Les quatre dérivés du chanvre (la graine, la fibre, la chènevotte et les poussières et biomasse) peuvent être utilisés dans différents secteurs d’activités. La graine s’adresse au marché de l’agro-alimentaire et des cosmétiques bios. « L’huile de chanvre est la seule qui a le ratio parfait oméga 3 et 6 et en protéines, ce qui en fait l’une des meilleures huiles pour la santé, pour des personnes, par exemple, avec des maladies cardiovasculaires, ou des maladies de peau ». C’est aussi un bon substitut pour les personnes allergiques au lactose et au gluten.
La graine est aussi utilisée par les pêcheurs comme appât et aussi pour l’alimentation des oiseaux.
Avec la fibre, il s’adresse à l’industrie textile bio, avec « une fibre naturelle qui n’est pas aussi polluante que le coton, dont on sait tous les dégâts que cela peut causer pour la planète ». Elle convient aussi pour l’isolation et pour faire du plastique bio-sourcé.

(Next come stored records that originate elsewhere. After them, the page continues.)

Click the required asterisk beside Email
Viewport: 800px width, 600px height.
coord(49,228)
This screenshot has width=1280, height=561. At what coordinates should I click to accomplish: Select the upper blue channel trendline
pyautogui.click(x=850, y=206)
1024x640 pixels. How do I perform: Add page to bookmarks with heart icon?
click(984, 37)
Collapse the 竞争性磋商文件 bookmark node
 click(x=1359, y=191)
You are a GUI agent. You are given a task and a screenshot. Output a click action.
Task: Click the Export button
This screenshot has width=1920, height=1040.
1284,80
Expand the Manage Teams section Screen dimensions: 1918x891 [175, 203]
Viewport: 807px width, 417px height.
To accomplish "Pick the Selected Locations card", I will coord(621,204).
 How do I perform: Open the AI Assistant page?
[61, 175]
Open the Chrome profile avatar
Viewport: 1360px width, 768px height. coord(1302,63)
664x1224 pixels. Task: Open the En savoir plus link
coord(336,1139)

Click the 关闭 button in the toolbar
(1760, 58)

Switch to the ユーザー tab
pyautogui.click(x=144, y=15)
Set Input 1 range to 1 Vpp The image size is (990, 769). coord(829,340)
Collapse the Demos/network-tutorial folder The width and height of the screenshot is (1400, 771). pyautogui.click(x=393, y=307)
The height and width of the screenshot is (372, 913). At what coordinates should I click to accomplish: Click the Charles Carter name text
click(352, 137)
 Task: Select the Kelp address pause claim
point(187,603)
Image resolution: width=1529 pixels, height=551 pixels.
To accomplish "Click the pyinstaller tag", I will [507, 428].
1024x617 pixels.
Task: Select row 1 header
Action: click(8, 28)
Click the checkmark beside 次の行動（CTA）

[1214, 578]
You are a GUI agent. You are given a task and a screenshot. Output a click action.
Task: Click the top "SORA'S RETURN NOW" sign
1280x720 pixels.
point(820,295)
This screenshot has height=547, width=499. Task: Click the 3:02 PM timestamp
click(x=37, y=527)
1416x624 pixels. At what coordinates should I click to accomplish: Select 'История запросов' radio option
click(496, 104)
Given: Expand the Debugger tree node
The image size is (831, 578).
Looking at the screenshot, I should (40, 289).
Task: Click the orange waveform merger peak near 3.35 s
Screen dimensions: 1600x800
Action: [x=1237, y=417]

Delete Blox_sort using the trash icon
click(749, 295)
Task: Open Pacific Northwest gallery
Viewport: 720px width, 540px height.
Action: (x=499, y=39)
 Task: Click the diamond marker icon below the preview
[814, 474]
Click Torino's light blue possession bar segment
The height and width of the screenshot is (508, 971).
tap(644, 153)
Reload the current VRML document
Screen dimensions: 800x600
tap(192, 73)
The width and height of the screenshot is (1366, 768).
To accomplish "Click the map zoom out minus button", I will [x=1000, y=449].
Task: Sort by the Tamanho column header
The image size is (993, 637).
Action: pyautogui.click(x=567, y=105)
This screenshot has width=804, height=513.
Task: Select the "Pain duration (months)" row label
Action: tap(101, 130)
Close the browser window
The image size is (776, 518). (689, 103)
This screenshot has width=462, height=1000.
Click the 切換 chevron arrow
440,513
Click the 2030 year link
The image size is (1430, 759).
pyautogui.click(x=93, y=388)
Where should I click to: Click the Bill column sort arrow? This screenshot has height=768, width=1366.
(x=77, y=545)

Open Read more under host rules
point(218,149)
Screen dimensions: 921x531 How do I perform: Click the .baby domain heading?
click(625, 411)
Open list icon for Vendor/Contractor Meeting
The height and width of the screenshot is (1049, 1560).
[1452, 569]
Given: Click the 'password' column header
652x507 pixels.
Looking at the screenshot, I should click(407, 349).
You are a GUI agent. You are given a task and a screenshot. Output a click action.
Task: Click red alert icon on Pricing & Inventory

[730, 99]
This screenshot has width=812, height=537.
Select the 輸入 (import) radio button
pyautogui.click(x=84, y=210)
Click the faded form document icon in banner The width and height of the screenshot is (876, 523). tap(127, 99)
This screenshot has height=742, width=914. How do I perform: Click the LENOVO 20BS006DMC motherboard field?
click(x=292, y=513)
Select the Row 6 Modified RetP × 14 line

D’ailleurs, la chènevotte, autre dérivé, peut être utilisée dans le secteur du bâtiment pour l’éco-construction : « Avec le béton de chanvre, on peut construire des maisons qui stockent du CO2 tout au long de leur vie. Des constructions éco-durables qu’il faut aujourd’hui développer pour réduire l’impact du béton actuel qui lui émet du CO2. Une maison de 100 m2 en béton de chanvre stocke 15 tonnes de CO2. Par ailleurs, la chènevotte possède des performances d’isolation thermique et acoustique unique ».
Enfin, les poussières et la biomasse permettent d’être valorisées en combustibles, sous différentes formes : granulés ou briquettes pour produire de l’énergie verte. « Comme on l’a dit, le chanvre a une grande capacité de stockage de CO2 ça en fait un combustible forcément évident. On transforme cette biomasse en chaleur qui est valorisée en électricité par la suite ».
« Non, ça ne se fume pas ! »
Et attention aux amalgames ! « Non, ça ne se fume pas. Ce sont des variétés 100% règlementées, autorisées par la loi. La réglementation autorise 21 variétés avec moins de 0,2% de THC [le tétrahydrocannabinol est la principale molécule active du cannabis]. Donc toutes les variétés plantées sont règlementées et fournies par une coopérative de semences chanvrières françaises. »
Quel avenir pour le chanvre ?
La culture du chanvre se développe à nouveau en Normandie dans les Hauts de France et en Wallonie (Belgique). Une coopération met en relation les producteurs, les négociants et les transformateurs. Une firme belge (Hyler) a développé une automotrice de fauche, ce qui constitue une étape cruciale pour l’avenir du chanvre textile ‘fibres longues ».
Le « béton de chanvre » devrait aussi se développer. Il est issu de la « chévenotte », la gaine qui entoure la fibre et représente 44 % du poids de la plante.
Un important programme de construction d’immeubles intégrant le chanvre est prévu en France. On estime le marché à 20.000 maisons.